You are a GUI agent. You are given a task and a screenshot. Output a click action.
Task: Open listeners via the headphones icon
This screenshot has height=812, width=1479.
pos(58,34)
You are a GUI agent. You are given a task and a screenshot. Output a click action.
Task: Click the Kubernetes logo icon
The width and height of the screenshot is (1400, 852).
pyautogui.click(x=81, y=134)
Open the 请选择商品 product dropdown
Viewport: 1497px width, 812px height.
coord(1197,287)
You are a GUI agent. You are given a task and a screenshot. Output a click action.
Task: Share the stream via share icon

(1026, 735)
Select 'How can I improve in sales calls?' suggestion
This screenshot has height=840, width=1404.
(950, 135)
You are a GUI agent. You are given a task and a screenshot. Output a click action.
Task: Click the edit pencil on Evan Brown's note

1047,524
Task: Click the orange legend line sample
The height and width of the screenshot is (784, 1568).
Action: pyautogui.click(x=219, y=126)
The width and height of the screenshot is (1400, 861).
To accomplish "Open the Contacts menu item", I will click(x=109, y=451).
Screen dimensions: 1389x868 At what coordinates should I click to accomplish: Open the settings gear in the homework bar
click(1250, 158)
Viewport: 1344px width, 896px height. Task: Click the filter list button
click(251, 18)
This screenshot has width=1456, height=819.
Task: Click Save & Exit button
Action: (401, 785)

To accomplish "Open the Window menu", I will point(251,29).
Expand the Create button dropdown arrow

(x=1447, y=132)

# ASSIGNMENT
Line by line, reproduce the data exactly.

# FINISHED TASK
You are a GUI agent. You are given a task and a screenshot. Output a click action.
Task: Open listeners via the headphones icon
This screenshot has height=812, width=1479.
pos(58,34)
You are a GUI agent. You are given a task and a screenshot. Output a click action.
Task: Click the Kubernetes logo icon
The width and height of the screenshot is (1400, 852).
pyautogui.click(x=81, y=134)
Open the 请选择商品 product dropdown
Viewport: 1497px width, 812px height.
coord(1197,287)
You are a GUI agent. You are given a task and a screenshot. Output a click action.
Task: Share the stream via share icon

(1026, 735)
Select 'How can I improve in sales calls?' suggestion
This screenshot has height=840, width=1404.
(950, 135)
You are a GUI agent. You are given a task and a screenshot. Output a click action.
Task: Click the edit pencil on Evan Brown's note

1047,524
Task: Click the orange legend line sample
The height and width of the screenshot is (784, 1568).
Action: pyautogui.click(x=219, y=126)
The width and height of the screenshot is (1400, 861).
To accomplish "Open the Contacts menu item", I will click(x=109, y=451).
Screen dimensions: 1389x868 At what coordinates should I click to accomplish: Open the settings gear in the homework bar
click(1250, 158)
Viewport: 1344px width, 896px height. Task: Click the filter list button
click(251, 18)
This screenshot has width=1456, height=819.
Task: Click Save & Exit button
Action: (401, 785)

To accomplish "Open the Window menu", I will point(251,29).
Expand the Create button dropdown arrow

(x=1447, y=132)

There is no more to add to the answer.